8.                                       Further Assurances. From time to time, as and when required by AII-Delaware or by its successors and assigns, there shall be executed and delivered on behalf of

 



 

AII-New York such deeds and other instruments, and there shall be taken or caused to be taken by it all such further and other actions, as shall be appropriate or necessary in order to vest, perfect or confirm, of record or otherwise, in AII-Delaware the title to and possession of all property, interests, assets, rights, privileges, immunities, powers, franchises and authority of AII-New York, and otherwise to carry out the purposes of this Agreement, and the officers and directors of AII-Delaware are fully authorized in the name and on behalf of AII-New York or otherwise to take any and all such action and to execute and deliver any and all such deeds and other instruments.

 

9.                                       Conditions. Consummation of the Merger is subject to the satisfaction, on prior to the Effective Date, of the following conditions:

 

(a)                                  This Agreement and the Merger shall have been adopted and approved by the vote of at least two-thirds of the shares of the Common Stock of AII-New York entitled to vote thereon and by-AII-New York as the holder of all the outstanding shares of the Common Stock of AII-Delaware prior to the Effective Date.

 

(b)                                 All authorizations, consents, filings, waivers, approvals or other action required by law, by agreement of AII-New York or otherwise in connection with the execution, delivery and performance of this Agreement and Plan of Merger shall have been duly made or obtained and shall be in form and substance satisfactory to AII-New York.

 

10.                                 Amendment. At any time before of after approval and adoption by the shareholder of AII-New York and prior to the Effective Date, this Agreement may be amended in any manner permitted under applicable law as may be determined in the judgment of the respective Boards of Directors of AII-Delaware and AII-New York to be necessary, desirable or expedient in order to clarify the intention of the parties hereto or to effect or facilitate the purposes and intent of this Agreements; provided, however, that such amendment does not, in the judgment of the Board of Directors of AII-New York, materially adversely affect the rights and interests of the shareholder of AII-New York.

 

11.                                 Abandonment. At any time before the Effective Date, this Agreement may be terminated and the Merger may be abandoned by the Board of Directors of either AII-New York or AII-Delaware or both, notwithstanding approval of this Agreement by the stockholder of AII-Delaware or the shareholder of AII-New York or both.

 



 

12.                                 Counterparts. This Agreement may be executed in any number of counterparts, each of which shall be deemed to be an original and all of which shall constitute the agreement.

Listed entries:
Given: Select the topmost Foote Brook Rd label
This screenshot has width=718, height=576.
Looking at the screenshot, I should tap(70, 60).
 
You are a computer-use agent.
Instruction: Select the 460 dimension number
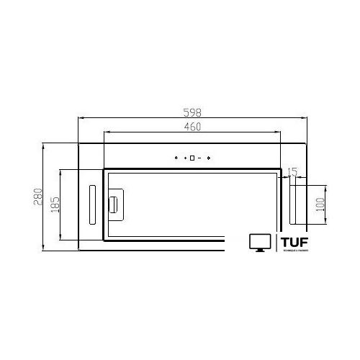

Work to do:
#1 Answer these questions using the merger agreement excerpt:
(a) What share of AII-New York's Common Stock entitled to vote must adopt and approve the Agreement and the Merger?
(b) Whose Board of Directors may abandon the Merger before the Effective Date?
(c) What is each counterpart of the Agreement deemed to be?
#2 Repeat word for word the part of the merger agreement excerpt starting with "10.                                 Amendment. At" and going on through "of AII-New York.".
The lines above are separate material, unrelated to the merger agreement excerpt.

In response:
#1
(a) At least two-thirds of the shares
(b) The Board of Directors of either AII-New York or AII-Delaware, or both
(c) An original

#2
10.                                 Amendment. At any time before of after approval and adoption by the shareholder of AII-New York and prior to the Effective Date, this Agreement may be amended in any manner permitted under applicable law as may be determined in the judgment of the respective Boards of Directors of AII-Delaware and AII-New York to be necessary, desirable or expedient in order to clarify the intention of the parties hereto or to effect or facilitate the purposes and intent of this Agreements; provided, however, that such amendment does not, in the judgment of the Board of Directors of AII-New York, materially adversely affect the rights and interests of the shareholder of AII-New York.